HIF1 pathway Flashcards
What in vitro conditions are used to mimic hypoxic conditions
1% oxygen
What is anoxia
Severe/complete deprivation of oxygen
In what normal physiological conditions would hypoxia occur
Embryonic development, vigorous exercise, high altitude.
In general, what percentage range are cancer tissue oxygen levels found compared to in normal tissues?
1-2% (pancreatic is ~0.3%)
What effect does hypoxia have on radiotherapy?
Cells experiencing hypoxia are less likely to respond to radiotherapy
Why does hypoxia occur in solid tumours?
Rapid proliferation of cells leads to obstruction and compression of blood vessels. Also the vasculature is abnormal so is unable to supply the high demand for oxygen.
What is the distance from vasculature a cell needs to be to experience hypoxic conditions?
50 - 80 um
If a cell is 80um from the vasculature, does it experience chronic or acute hypoxia?
Chronic
What are HIFs?
Hypoxia-induced factors - Transcription factors that regulate transcription of hundreds of genes.
In what structural form do HIFs exist?
As heterodimers with an alpha and B subunit
What is the role of the HIF alpha subunit>
Sense oxygen levels
How is HIF-1a regulated under normoxic conditions?
1) Degredation: PHD proteins hydroxylate proline residues on HIF-1a. Hydroxylation causes pVHL to bind which ubiquitinates the TF, sending it for degredation at the proteosome. (Iron and 2-oxoglutarate are required for PHD activity)
2. Transcriptional deactivation: HIF-1a activity also regulated by factor inhibiting HIF (FIH) FIH hydroxylates HIF-1a at asparagine residues on its C terminus, blocking recruitment of coactivators rendering HIF-1a transcriptionally inactive.
How does HIF-1a regulation change following hypoxia
PHD and FIH are actively repressed, permitting HIF-1a protein to translocate to the nucleus and dimerise with HIF-1b.
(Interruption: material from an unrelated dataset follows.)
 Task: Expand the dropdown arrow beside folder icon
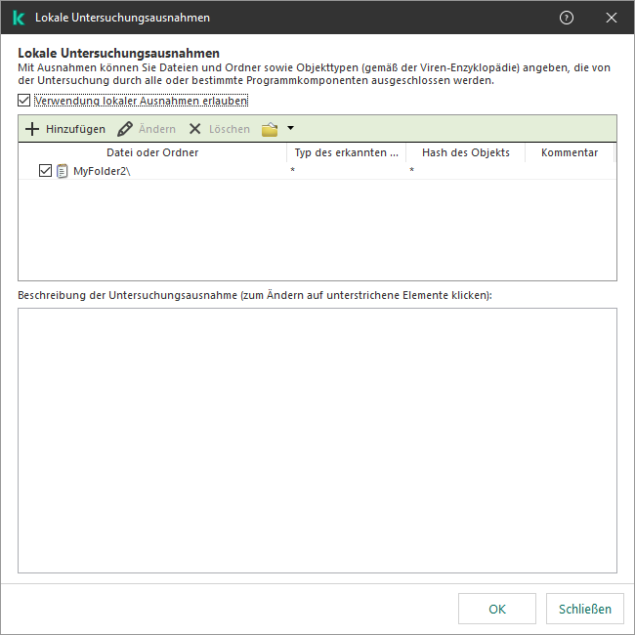click(x=290, y=129)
HIF-1a-ARNT heterodimer binds to hypoxia response elements concensus sequences on target genes.
How does HIF-1a expression change in cancer?
Upregulated due to hypoxic conditions in the tumour.
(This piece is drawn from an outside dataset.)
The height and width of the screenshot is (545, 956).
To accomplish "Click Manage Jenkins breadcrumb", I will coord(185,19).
Loss of function mutations in VHL so no ubiquitination of HIF.
Inhibition of hydroxylases uninhibits HIF-1 transcription
Inhibition of tumour suppressor gene function
Constitutive activation of Ras-MAPK or PI3K-AKT pathways increase HIF-1a expression
What is commonly mutated in renal cell carcinoma and what is the result of this?
90% of tumours have somatic mutations in VHL gene. Germline inactivation is also associated with an increased risk of RCC. As a result HIF-1a cannot be tagged for ubiquitination and is constituitively expressed. Leads to the oversecretion of VEGF and greater vascular density.
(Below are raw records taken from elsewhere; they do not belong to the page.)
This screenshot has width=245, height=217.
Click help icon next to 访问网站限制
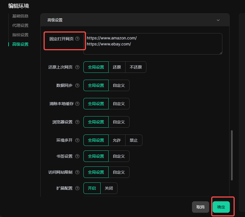pos(77,172)
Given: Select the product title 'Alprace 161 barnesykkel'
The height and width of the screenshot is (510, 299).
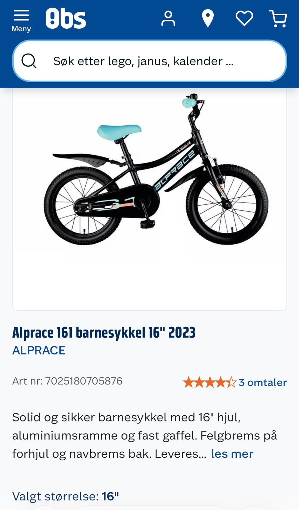Looking at the screenshot, I should 104,332.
How can HIF-1a be targeted in cancer therapy?
1) inhibition of HIF-1 dimerisation or coactivator recruitment
2) Inhibition of hypoxia response element transcriptional activity by small molecules
3) Activation of HI1-a protein degradation (PHD activators)
to a lesser extent:
4) Inhibition of signalling pathways upstream of HIF-1 (MAPK, PI3K)
5) Inhibition of chaperone proteins
6) Activation of p53
How is hypoxia detected in patients?
1) Oxygen tension electrodes
2) Immunohistochemistry markers
3) Gene signatures
4) Imaging
What are examples of immunohistochemistry markers of hypoxia>
Pimonidazole, EF5, Hypoxia-inducible proteins
What three hypoxia-induced proteins could be used for immunohistochemistry?
VEGF, CA9, GLUT1
How can PET imaging be used to detect hypoxic conditions?
Tag nitroimadazole with F18 to use as a PET radiotracer. This can be used in conjunction with FDG to show which nodules revealed by FDG are hypoxic
Why does chemotherapy not work as well on hypoxic tissues?
Because hypoxic cells tend to be less actively cycling, maybe quiescent, so won’t be targeted by chemo which targets proliferating cells.